__Exercise requirements__.
Down to the last line, repeat the entries exactly and drop any image.

__Exercise data__.

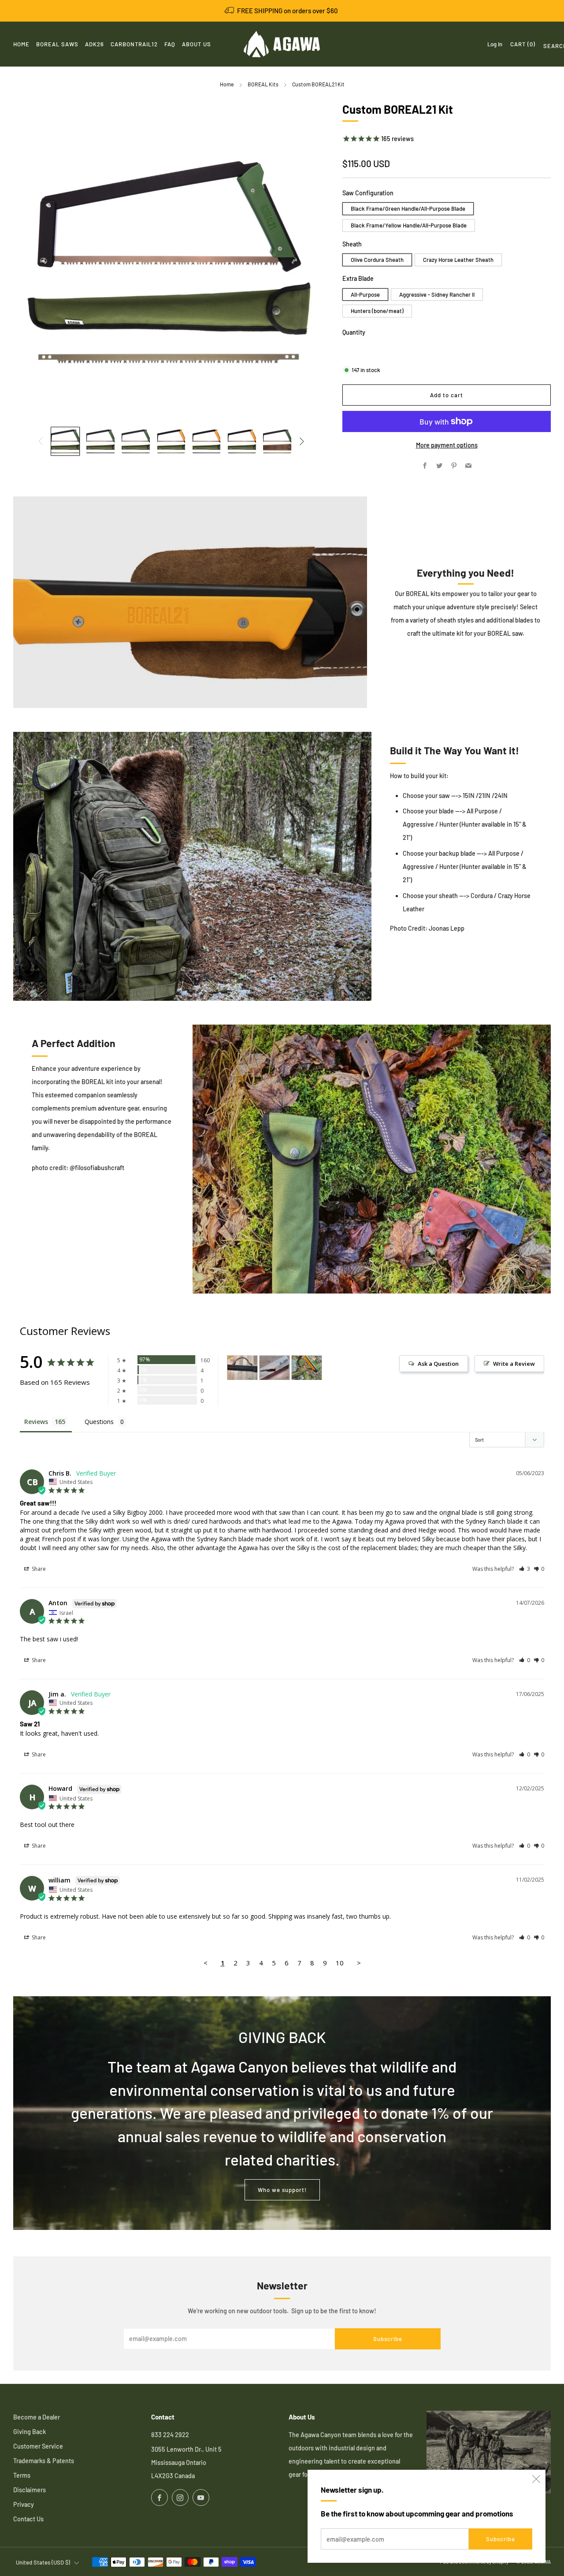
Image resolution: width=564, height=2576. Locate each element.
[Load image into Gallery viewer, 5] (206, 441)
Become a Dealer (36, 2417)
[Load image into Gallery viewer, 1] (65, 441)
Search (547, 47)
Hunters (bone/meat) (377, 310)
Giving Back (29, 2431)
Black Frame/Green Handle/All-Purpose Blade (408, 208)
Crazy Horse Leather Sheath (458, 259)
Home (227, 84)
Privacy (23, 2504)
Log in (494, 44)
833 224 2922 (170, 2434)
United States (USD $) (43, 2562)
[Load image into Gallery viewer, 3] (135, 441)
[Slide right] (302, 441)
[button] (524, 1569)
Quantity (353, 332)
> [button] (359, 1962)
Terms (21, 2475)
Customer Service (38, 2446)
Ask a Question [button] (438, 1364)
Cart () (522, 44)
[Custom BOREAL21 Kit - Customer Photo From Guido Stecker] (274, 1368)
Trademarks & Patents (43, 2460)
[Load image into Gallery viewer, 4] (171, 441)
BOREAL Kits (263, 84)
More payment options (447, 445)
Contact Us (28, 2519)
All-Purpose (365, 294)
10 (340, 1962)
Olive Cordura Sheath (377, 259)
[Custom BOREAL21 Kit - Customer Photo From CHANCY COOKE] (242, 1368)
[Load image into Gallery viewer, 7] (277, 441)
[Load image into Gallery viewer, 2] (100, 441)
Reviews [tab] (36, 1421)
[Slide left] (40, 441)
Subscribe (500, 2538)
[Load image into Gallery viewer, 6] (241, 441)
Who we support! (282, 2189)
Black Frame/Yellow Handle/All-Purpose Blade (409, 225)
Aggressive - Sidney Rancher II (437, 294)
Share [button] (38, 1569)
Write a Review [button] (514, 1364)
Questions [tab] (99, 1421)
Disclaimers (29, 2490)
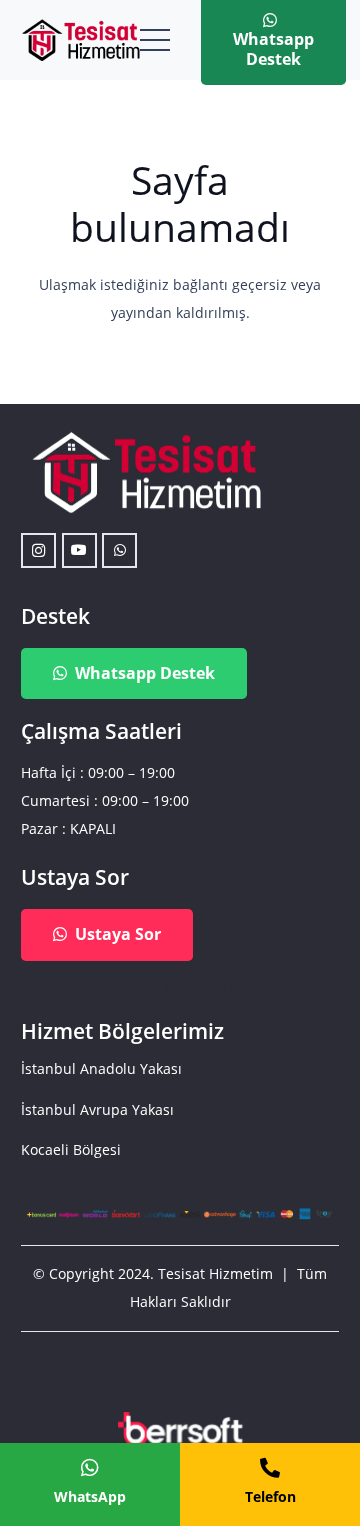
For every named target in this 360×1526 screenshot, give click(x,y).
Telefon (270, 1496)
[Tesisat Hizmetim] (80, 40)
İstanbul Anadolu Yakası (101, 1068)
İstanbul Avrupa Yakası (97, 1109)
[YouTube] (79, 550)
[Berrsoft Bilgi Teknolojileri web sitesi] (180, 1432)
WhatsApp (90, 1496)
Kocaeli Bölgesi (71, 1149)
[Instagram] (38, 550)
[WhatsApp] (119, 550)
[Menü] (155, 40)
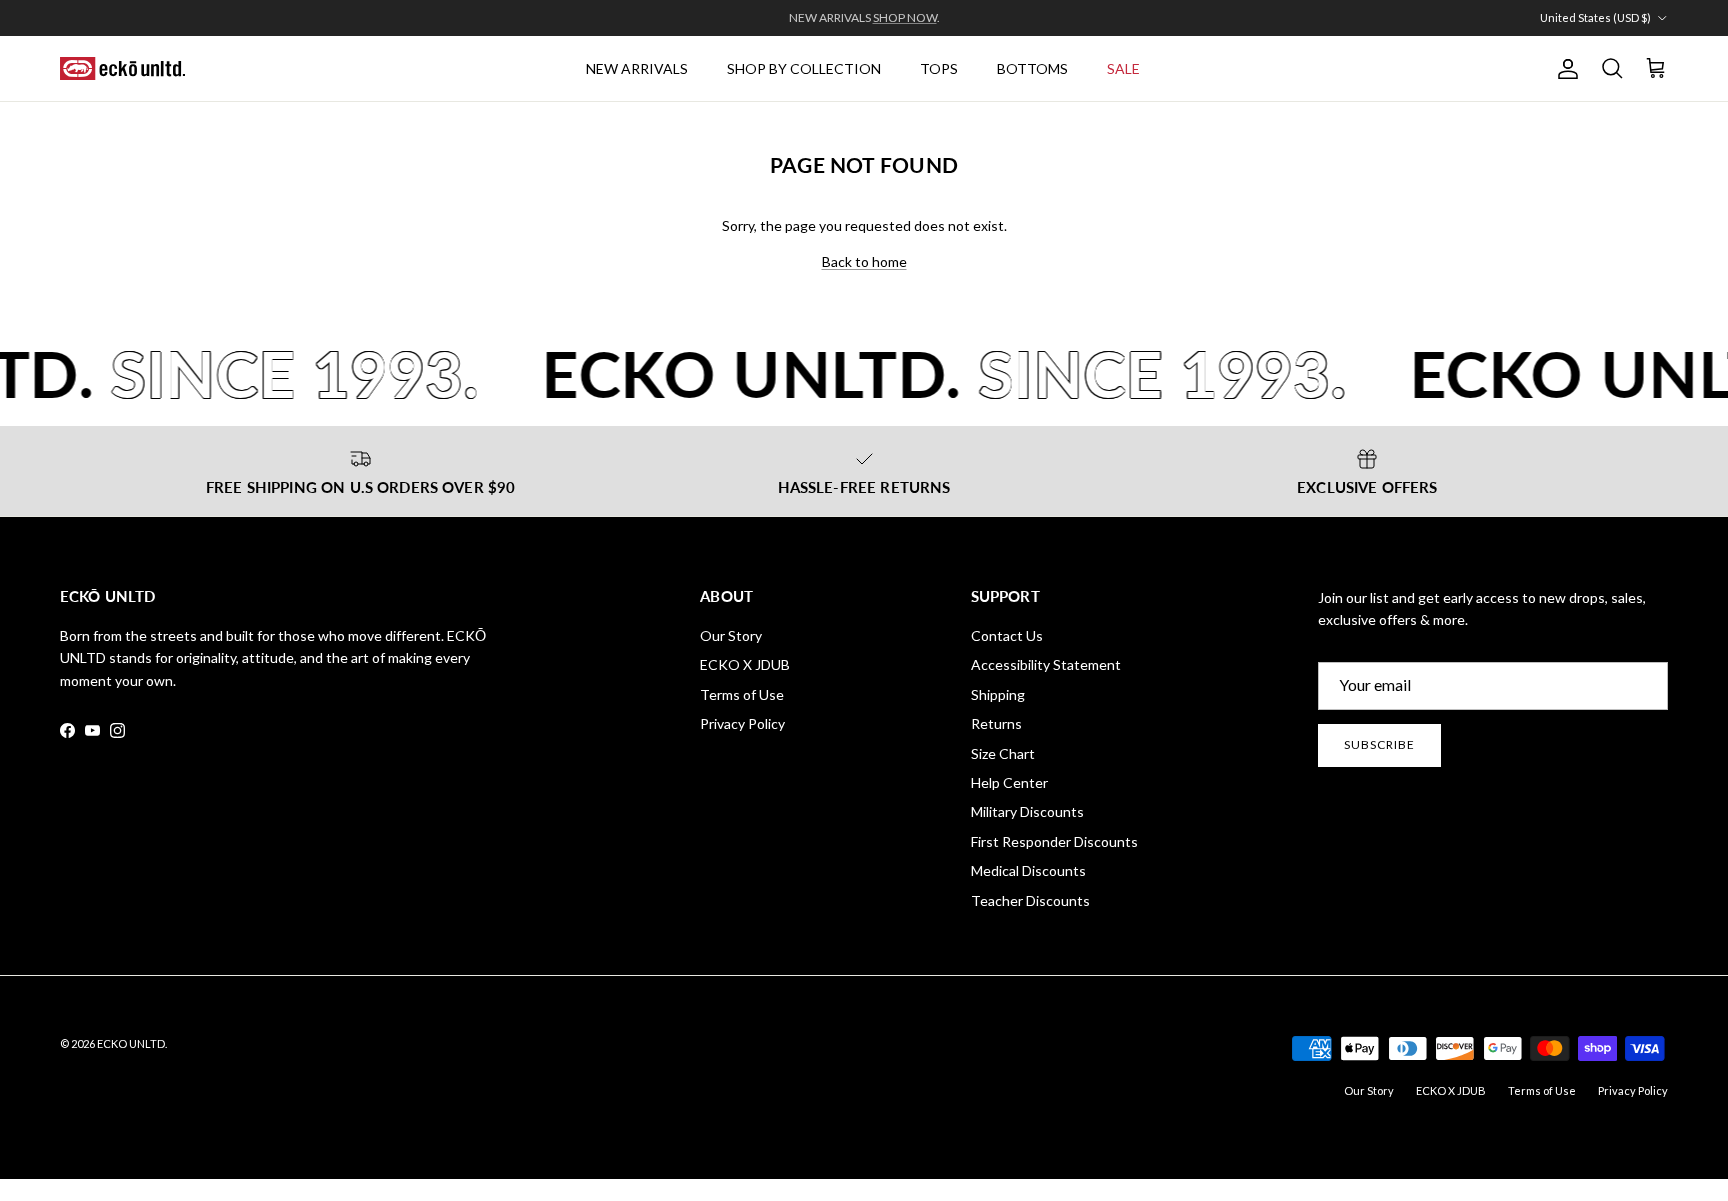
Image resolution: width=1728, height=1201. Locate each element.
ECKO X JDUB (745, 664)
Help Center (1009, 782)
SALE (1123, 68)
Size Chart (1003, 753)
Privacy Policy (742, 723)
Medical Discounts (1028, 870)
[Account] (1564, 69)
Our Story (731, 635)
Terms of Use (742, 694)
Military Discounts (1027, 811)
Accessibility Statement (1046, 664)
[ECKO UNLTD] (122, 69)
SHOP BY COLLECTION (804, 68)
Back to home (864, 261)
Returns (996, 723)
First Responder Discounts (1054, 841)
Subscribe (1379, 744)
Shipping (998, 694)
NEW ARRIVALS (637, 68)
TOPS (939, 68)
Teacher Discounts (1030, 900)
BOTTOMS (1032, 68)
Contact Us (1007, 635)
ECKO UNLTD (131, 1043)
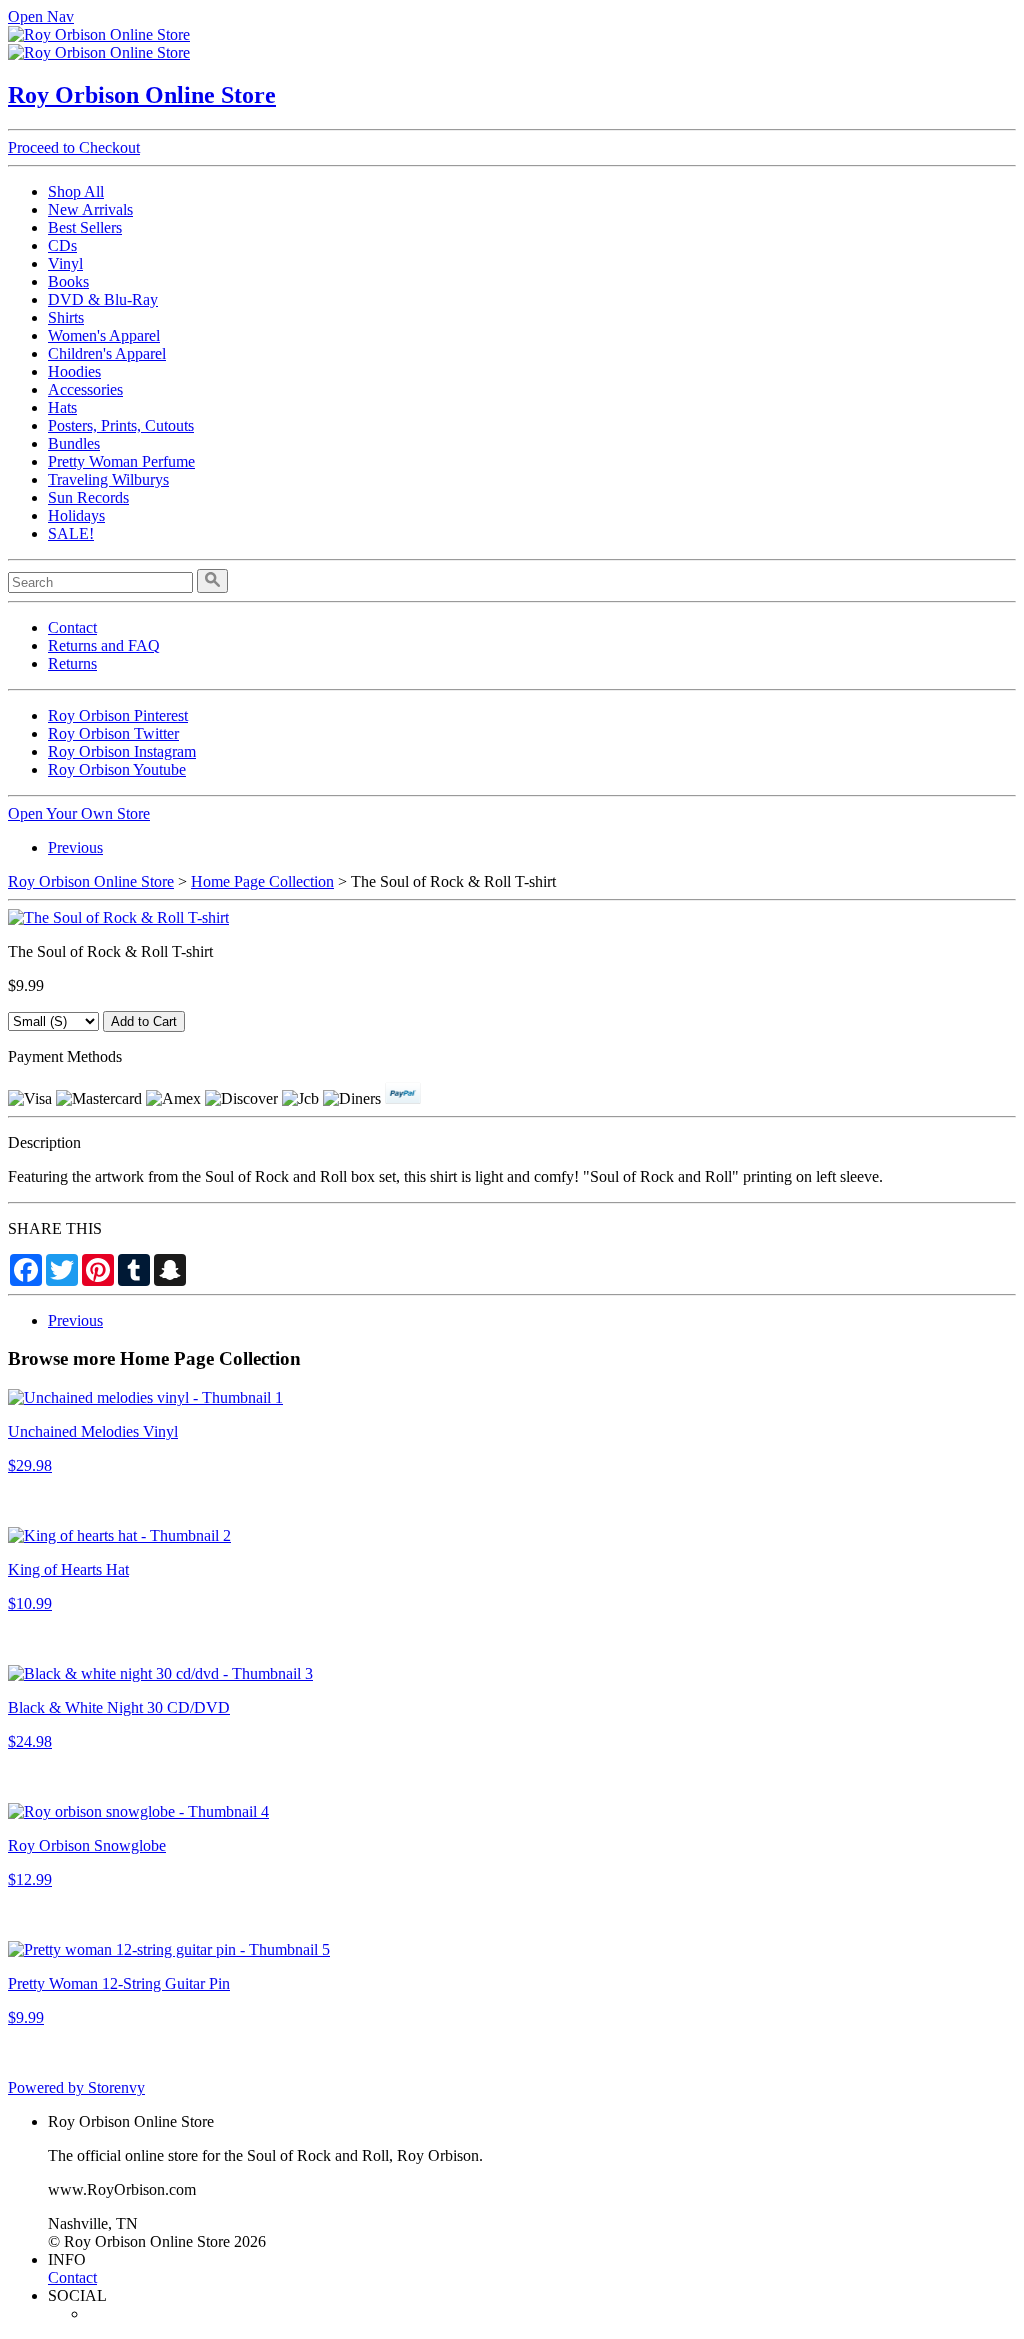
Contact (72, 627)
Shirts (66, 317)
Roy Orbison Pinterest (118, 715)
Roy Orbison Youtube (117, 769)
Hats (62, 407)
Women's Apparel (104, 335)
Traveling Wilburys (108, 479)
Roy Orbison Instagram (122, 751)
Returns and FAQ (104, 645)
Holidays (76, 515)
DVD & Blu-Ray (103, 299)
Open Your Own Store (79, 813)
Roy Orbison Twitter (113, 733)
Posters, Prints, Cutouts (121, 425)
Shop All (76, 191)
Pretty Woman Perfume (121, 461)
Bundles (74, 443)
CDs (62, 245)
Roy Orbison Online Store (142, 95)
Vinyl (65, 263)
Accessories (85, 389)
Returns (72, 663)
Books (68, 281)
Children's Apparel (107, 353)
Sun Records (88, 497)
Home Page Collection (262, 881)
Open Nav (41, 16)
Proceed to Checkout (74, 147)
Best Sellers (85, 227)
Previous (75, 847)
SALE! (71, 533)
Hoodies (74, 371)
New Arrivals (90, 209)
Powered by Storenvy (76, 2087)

__Answer section__.
Image resolution: width=564, height=2576. Locate each element.
[Load image into Gallery viewer, 5] (206, 441)
Become a Dealer (36, 2417)
[Load image into Gallery viewer, 1] (65, 441)
Search (547, 47)
Hunters (bone/meat) (377, 310)
Giving Back (29, 2431)
Black Frame/Green Handle/All-Purpose Blade (408, 208)
Crazy Horse Leather Sheath (458, 259)
Home (227, 84)
Privacy (23, 2504)
Log in (494, 44)
833 224 2922 (170, 2434)
United States (USD $) (43, 2562)
[Load image into Gallery viewer, 3] (135, 441)
[Slide right] (302, 441)
[button] (524, 1569)
Quantity (353, 332)
> [button] (359, 1962)
Terms (21, 2475)
Customer Service (38, 2446)
Ask a Question [button] (438, 1364)
Cart () (522, 44)
[Custom BOREAL21 Kit - Customer Photo From Guido Stecker] (274, 1368)
Trademarks & Patents (43, 2460)
[Load image into Gallery viewer, 4] (171, 441)
BOREAL Kits (263, 84)
More payment options (447, 445)
Contact Us (28, 2519)
All-Purpose (365, 294)
10 (340, 1962)
Olive Cordura Sheath (377, 259)
[Custom BOREAL21 Kit - Customer Photo From CHANCY COOKE] (242, 1368)
[Load image into Gallery viewer, 7] (277, 441)
[Load image into Gallery viewer, 2] (100, 441)
Reviews [tab] (36, 1421)
[Slide left] (40, 441)
Subscribe (500, 2538)
[Load image into Gallery viewer, 6] (241, 441)
Who we support! (282, 2189)
Black Frame/Yellow Handle/All-Purpose Blade (409, 225)
Aggressive - Sidney Rancher II (437, 294)
Share [button] (38, 1569)
Write a Review [button] (514, 1364)
Questions [tab] (99, 1421)
Disclaimers (29, 2490)
For every named target in this 360×1526 screenshot, give click(x,y).
Telefon (270, 1496)
[Tesisat Hizmetim] (80, 40)
İstanbul Anadolu Yakası (101, 1068)
İstanbul Avrupa Yakası (97, 1109)
[YouTube] (79, 550)
[Berrsoft Bilgi Teknolojileri web sitesi] (180, 1432)
WhatsApp (90, 1496)
Kocaeli Bölgesi (71, 1149)
[Instagram] (38, 550)
[WhatsApp] (119, 550)
[Menü] (155, 40)
Image resolution: width=1728, height=1201. Locate each element.
ECKO X JDUB (745, 664)
Help Center (1009, 782)
SALE (1123, 68)
Size Chart (1003, 753)
Privacy Policy (742, 723)
Medical Discounts (1028, 870)
[Account] (1564, 69)
Our Story (731, 635)
Terms of Use (742, 694)
Military Discounts (1027, 811)
Accessibility Statement (1046, 664)
[ECKO UNLTD] (122, 69)
SHOP BY COLLECTION (804, 68)
Back to home (864, 261)
Returns (996, 723)
First Responder Discounts (1054, 841)
Subscribe (1379, 744)
Shipping (998, 694)
NEW ARRIVALS (637, 68)
TOPS (939, 68)
Teacher Discounts (1030, 900)
BOTTOMS (1032, 68)
Contact Us (1007, 635)
ECKO UNLTD (131, 1043)
Contact (72, 627)
Shirts (66, 317)
Roy Orbison Pinterest (118, 715)
Roy Orbison Youtube (117, 769)
Hats (62, 407)
Women's Apparel (104, 335)
Traveling Wilburys (108, 479)
Roy Orbison Instagram (122, 751)
Returns and FAQ (104, 645)
Holidays (76, 515)
DVD & Blu-Ray (103, 299)
Open Your Own Store (79, 813)
Roy Orbison Twitter (113, 733)
Posters, Prints, Cutouts (121, 425)
Shop All (76, 191)
Pretty Woman Perfume (121, 461)
Bundles (74, 443)
CDs (62, 245)
Roy Orbison Online Store (142, 95)
Vinyl (65, 263)
Accessories (85, 389)
Returns (72, 663)
Books (68, 281)
Children's Apparel (107, 353)
Sun Records (88, 497)
Home Page Collection (262, 881)
Open Nav (41, 16)
Proceed to Checkout (74, 147)
Best Sellers (85, 227)
Previous (75, 847)
SALE! (71, 533)
Hoodies (74, 371)
New Arrivals (90, 209)
Powered by Storenvy (76, 2087)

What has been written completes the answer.